Hyper-V Failover Cluster MPIO Issue

Branin · Mon May 25, 2015 9:19 pm

I'm creating a 2-node cluster as outlined https://www.starwindsoftware.com/starwi ... -v-cluster, and attempting to follow the directions as exactly as possible. However, I'm running into 2 small issues:

1) Page 13 says to essentially repeat the steps on the second node that were done on the first node and even gives a screenshot. Unfortunately, I don't have the ability to connect to the witness target on my first node through 127.0.0.1 (obviously). I can connect to the witness target on my second node through 127.0.0.1, which I've done. But this doesn't match the screenshot (which apparently has the witness target on the first node connected via the second node). Please see my screenshot from my systems in the Targets.jpg attachment. I'm assuming this is fine and the screenshot is just from the first node (meaning, each node should connect to its "own" witness via 127.0.0.1)?

: Targets.jpg (108.73 KiB) Viewed 109245 times

2) When I attempt to validate my configuration in the Failover Cluster Manager, everything works great except for one issue, relating to MPIO on my test disk 0 (which I assume is the witness disk). I get a warning that "Test Disk 0 from node ... has 1 usable path(s) to storage target" for each of my nodes. Please see the screenshot in the MPIO.jpg attachment. Is this correct? Will this cluster still be supported by Microsoft? Am I doing something wrong?

: MPIO.jpg (172.07 KiB) Viewed 109245 times

Thank you all in advance for all your help!

Branin

Wed May 27, 2015 11:25 am

Hi Branin,

Witness should be connected only locally. Your configuration, which is shown on screenshots, looks good.

This message in Failover Cluster Validation means, that you have to connect to each iSCSI storage TWICE (assuming you have two different NIC’s for iSCSI connections). So just click connect on already connected targets once again and enter\select the second NIC addresses for iSCSI.

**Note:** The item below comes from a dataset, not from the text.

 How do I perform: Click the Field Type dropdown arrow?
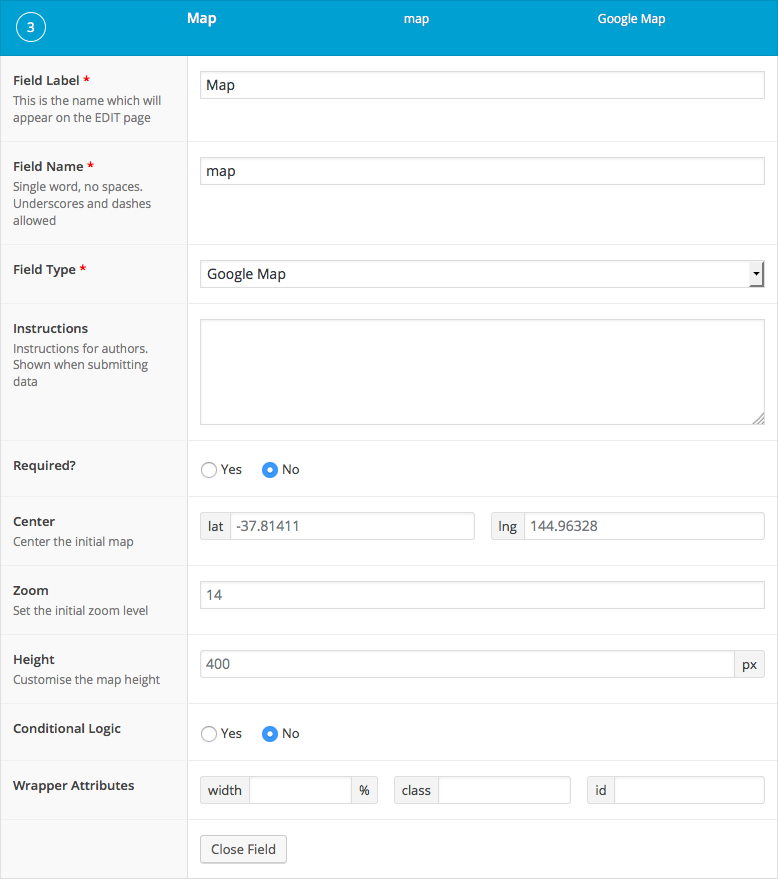756,274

Branin · Wed May 27, 2015 12:31 pm

I'm confused. How can I connect twice to the witness, but only with localhost?

For example, on my first node (NW-VMHOST01), I'm connected to:

NW-VMHOST01-WITNESS: 127.0.0.1
NW-VMHOST01-CSV1 and NW-VMHOST02-CSV1: 127.0.0.1, 172.16.120.2, 172.16.125.2 (the .2 addresses are on my second node, connected via different NICs)
NW-VMHOST01-CSV2 and NW-VMHOST02-CSV2: 127.0.0.1, 172.16.120.2, 172.16.125.2

My second host is very similar, except with .1 addresses instead of .2.

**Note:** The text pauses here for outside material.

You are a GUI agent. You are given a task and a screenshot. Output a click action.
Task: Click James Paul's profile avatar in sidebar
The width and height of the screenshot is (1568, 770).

In Failover Cluster Validation, Test Disk 1 and 2 are just fine, each with 3 usable paths, according to the message. However, Test Disk 0 only has one path (which makes sense, since it is only connecting via 127.0.0.1). How do I either connect to the witness via multiple paths, or make it ok (i.e. no warnings) for only 1 path to exist?

Thank you!

Branin

Branin · Wed May 27, 2015 6:22 pm

If I set up my witness with three connections as such:

On NW-VMHOST01:
NW-VMHOST01-WITNESS, connecting to: 127.0.0.1, 172.16.120.1 (connecting via 172.16.120.1 [yes, the same IP]), 172.16.125.1 (connecting via 172.16.125.1 [yes, the same IP])

and on NW-VMHOST02:
NW-VMHOST02-WITNESS, connecting to: 172.0.0.1, 172.16.120.2 (connecting via 172.16.120.2 [yes, the same IP]), 172.16.125.2 (connecting via 172.16.125.2 [yes, the same IP])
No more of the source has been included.